TASK TO COMPLETE
Pictures aside, write out the data exactly as it reads.

RECORDED INFORMATION
###

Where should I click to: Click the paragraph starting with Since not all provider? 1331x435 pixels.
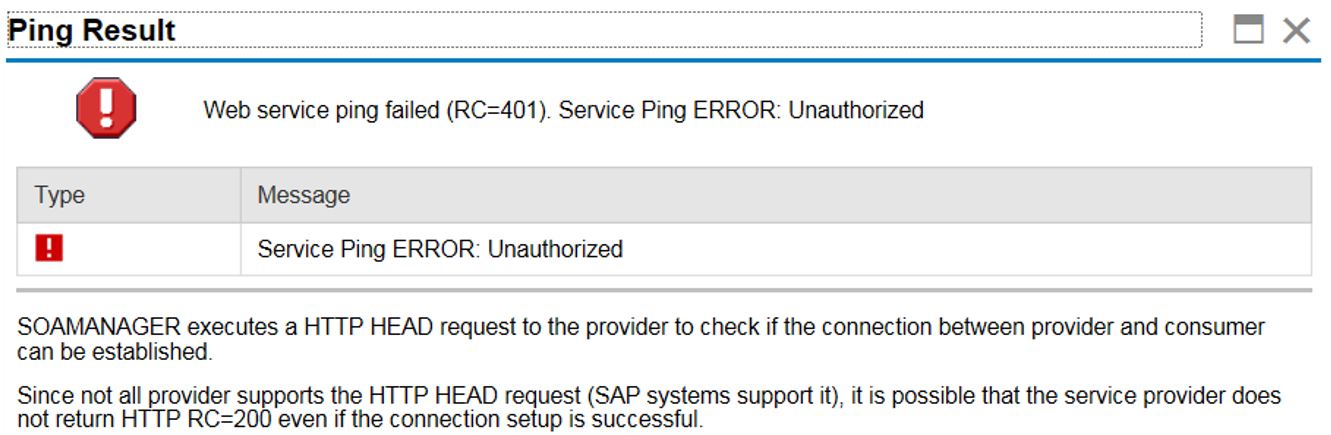point(649,407)
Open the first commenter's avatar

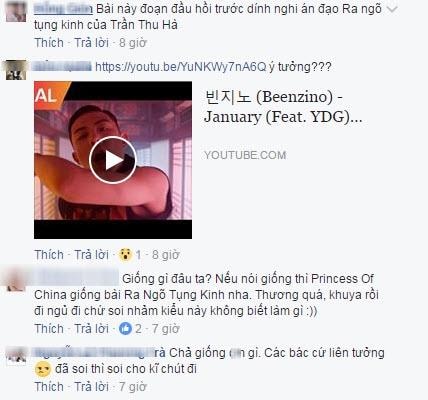coord(16,11)
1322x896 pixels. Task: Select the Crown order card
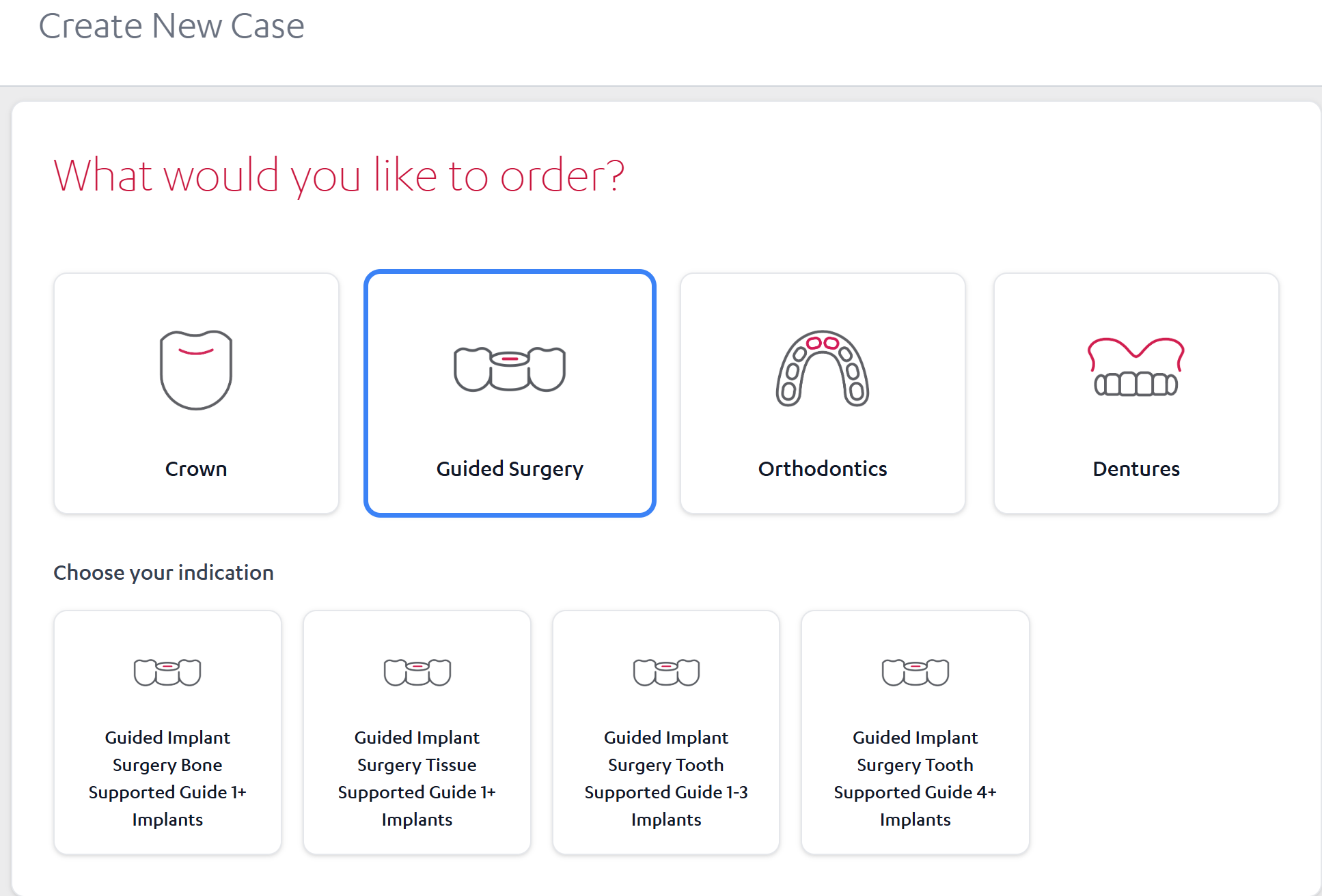(196, 393)
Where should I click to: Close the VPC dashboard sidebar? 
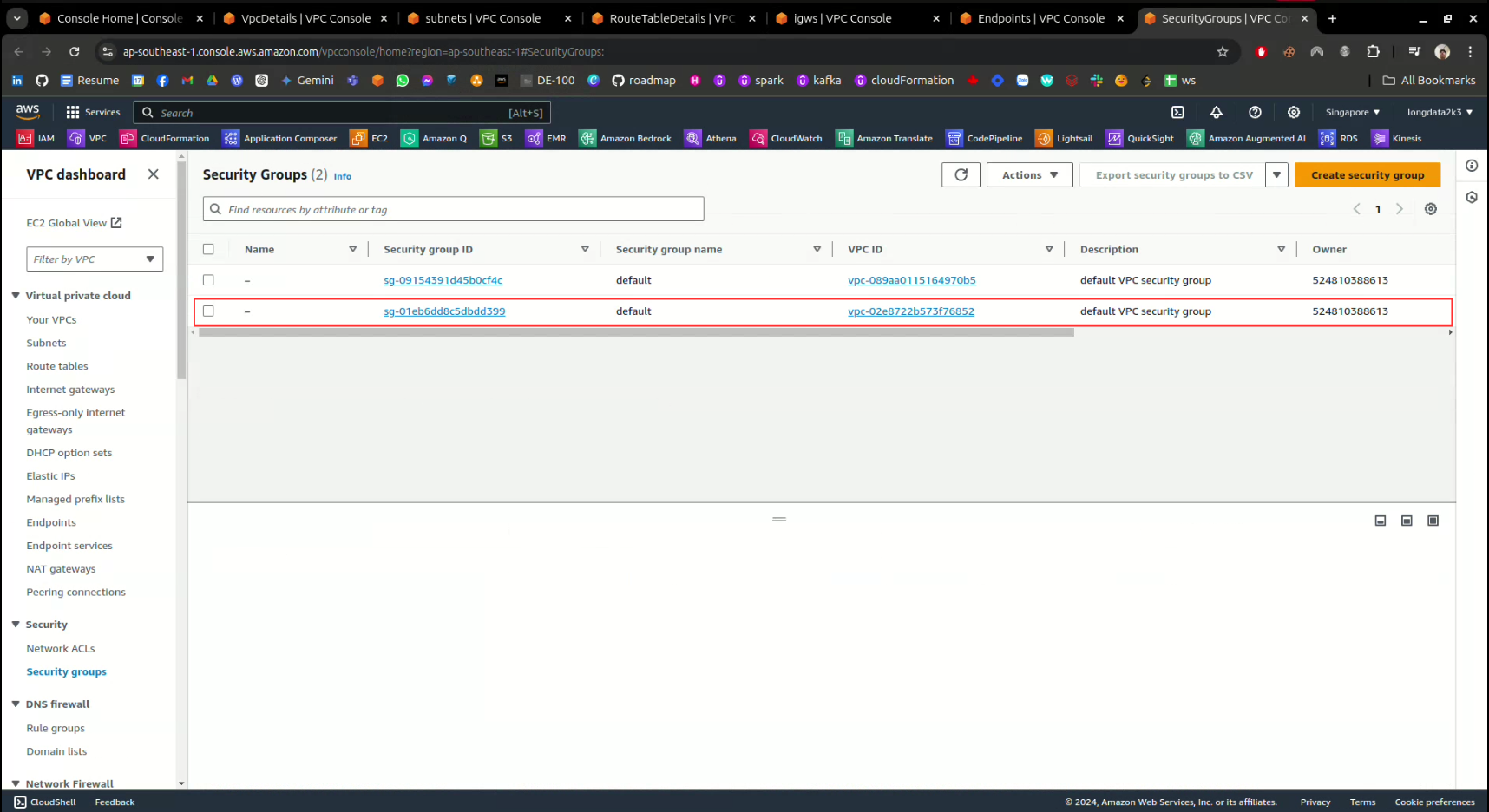tap(154, 174)
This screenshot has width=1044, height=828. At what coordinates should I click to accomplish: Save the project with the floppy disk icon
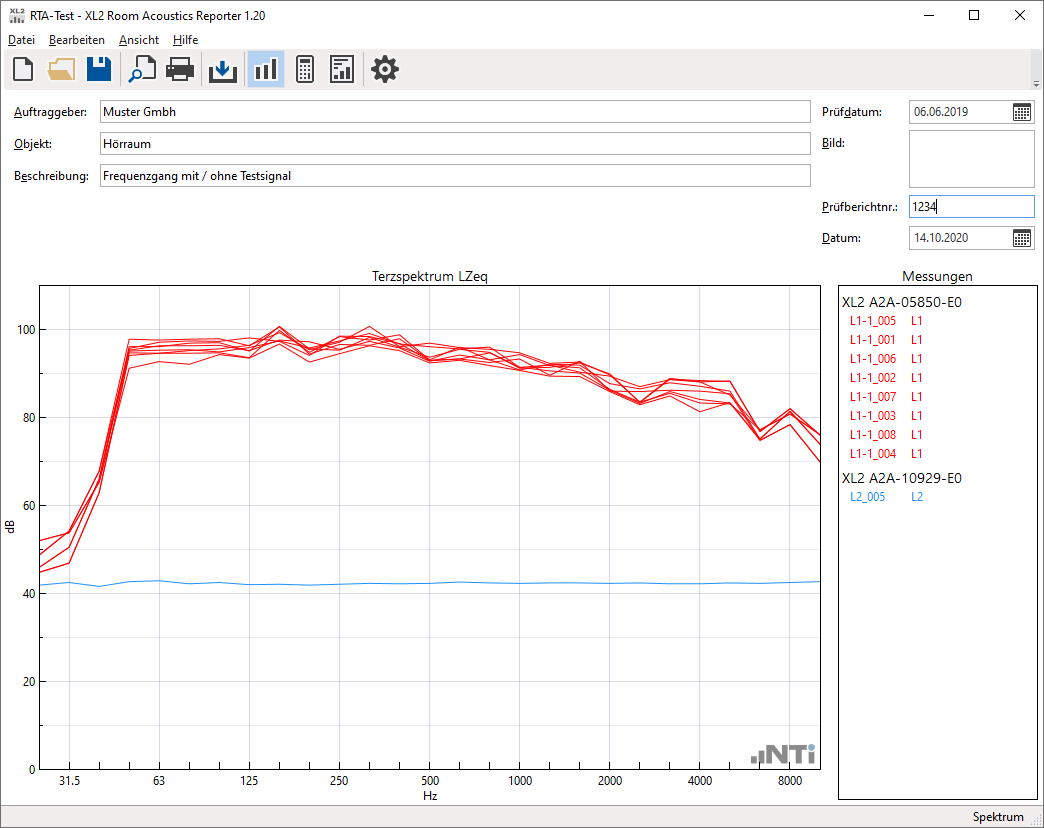click(x=99, y=69)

###

REPLY
Where should I click to: Click the paragraph starting with Since not all provider? 1331x435 pixels.
point(649,407)
Open the first commenter's avatar

coord(16,11)
1322x896 pixels. Task: Select the Crown order card
(196, 393)
Where should I click to: Close the VPC dashboard sidebar? 
tap(154, 174)
This screenshot has width=1044, height=828. At what coordinates should I click to accomplish: Save the project with the floppy disk icon
click(x=99, y=69)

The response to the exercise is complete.